Key/value is the most basic construct in all of computerdom. You can think of a key like a home address, such as Alice's house with the unique key 5124, while the value would be maybe Alice (and her stuff).

> (set house `(#("5124" "Alice")))
(#("5124" "Alice"))

Retrieving Alice is as easy as going to her house.

> (set alice (proplists:get_value "5124" house))

Let's say that poor old Alice dies, and Bob moves into this house. The address remains the same, but the contents have changed.

> (set house `(#("5124" "Bob")))
(#("5124" "Bob"))

Successive requests for 5124 will now return Bob:

> (proplists:get_value "5124" house)


Addresses in Riakville are more than a house number, but also a street. There could be another 5124 on another street, so the way we can ensure a unique address is by requiring both, as in 5124 Main Street.

Buckets in Riak are analogous to street names: they provide logical namespaces so that identical keys in different buckets will not conflict.

For example, while Carol may live at 5122 Main Street, there may be a gas station at 5122 Bagshot Row.
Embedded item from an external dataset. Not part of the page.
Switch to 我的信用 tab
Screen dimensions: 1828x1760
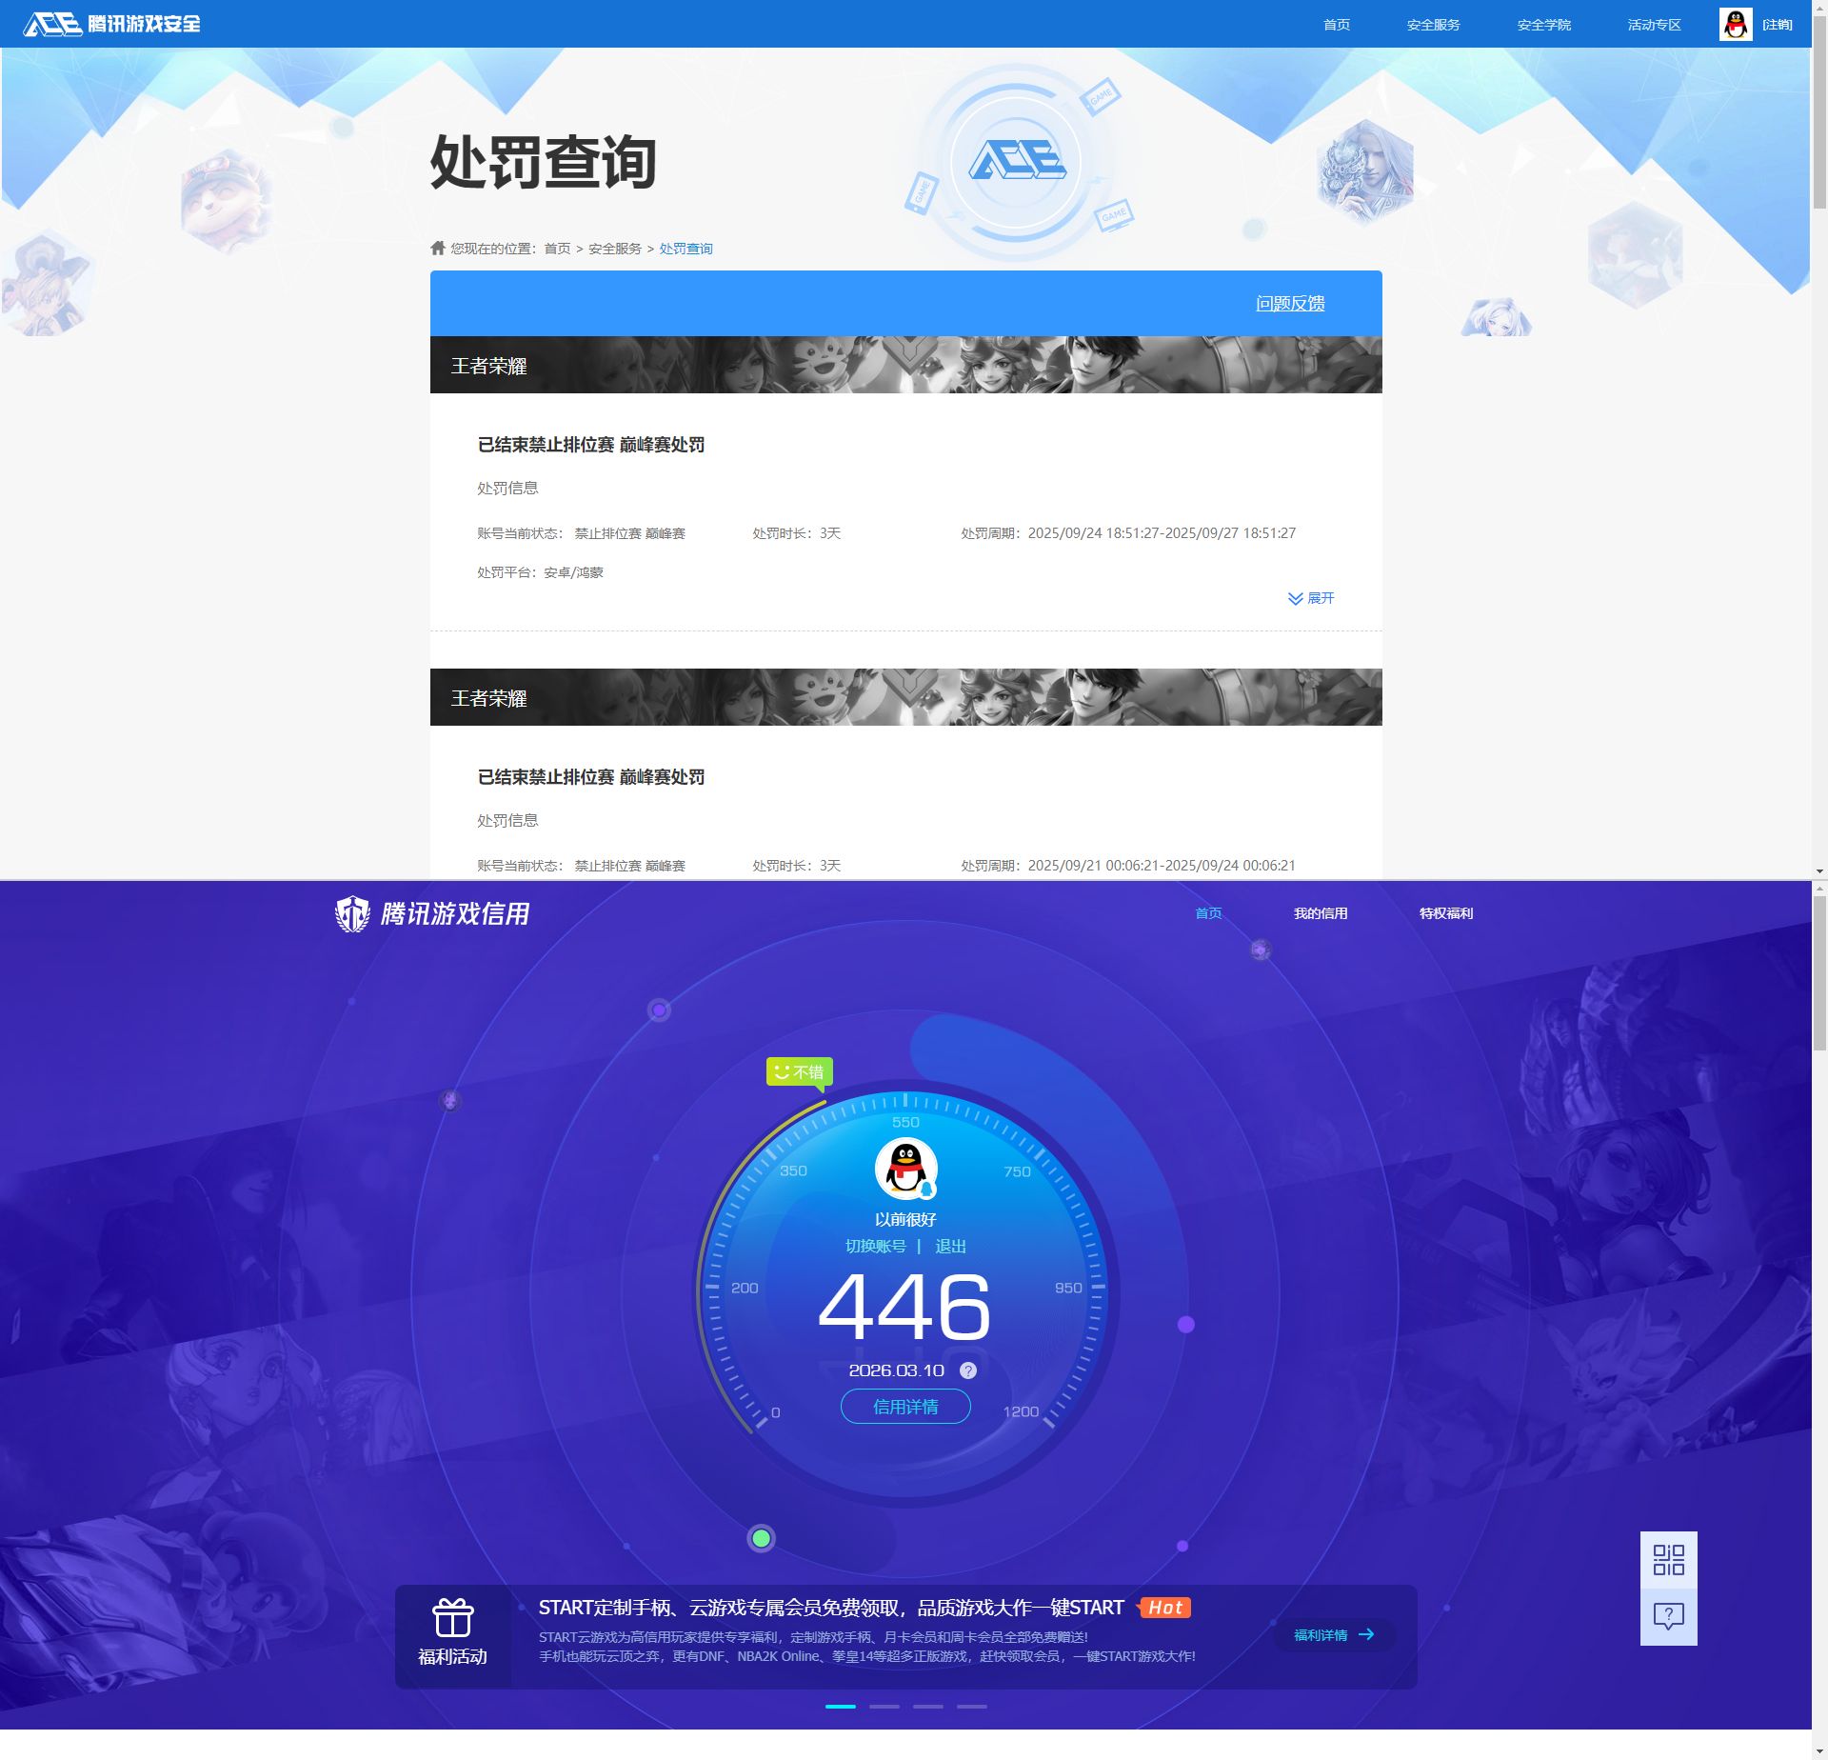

This would be like two different proplists:

> (set main `(#("5122" "Carol")))
(#("5122" "Carol"))
> (set bagshot `(#("5122" "Gas")))
(#("5122" "Gas"))

Certainly you could have just named your keys main_5122 and bagshot_5122, but buckets allow for cleaner key naming, and have other benefits, such as custom properties. For example, to add new Riak Search 2.0 indexes to a bucket, you might tell Riak to index all values under a bucket.

Buckets are so useful in Riak that all keys must belong to a bucket. There is no global namespace. The true definition of a unique key in Riak is actually bucket/key.

Bucket Types

Starting in Riak 2.0, there now exists a level above buckets, called bucket types. Bucket types are groups of buckets with a similar set of properties. So for the example above, it would be like a bucket of keys:

places["main"]["5122"] = "Alice"
places["bagshot"]["5122"] = "Gas"

The benefit here is that a group of distinct buckets can share properties.

places.props = {"search_index":"anyplace"}

This has practical implications. Previously, you were limited to how many custom bucket properties Riak could support, because any slight change from the default would have to be propogated to every other node in the cluster (via the gossip protocol). If you had ten thousand custom buckets, that's ten thousand values that were routinely sent amongst every member. Quickly, your system could be overloaded with that chatter, called a gossip storm.

With the addition of bucket types, and the improved communication mechanism that accompanies it, there's no limit to your bucket count. It also makes managing multiple buckets easier, since every bucket of a type inherits the common properties, you can make across-the-board changes trivially.

Due to its versatility (and downright necessity in some cases) and improved performance, Basho recommends using bucket types whenever possible from this point into the future.

For convenience, we call a type/bucket/key + value pair an object, sparing ourselves the verbosity of "X key in the Y bucket with the Z type, and its value".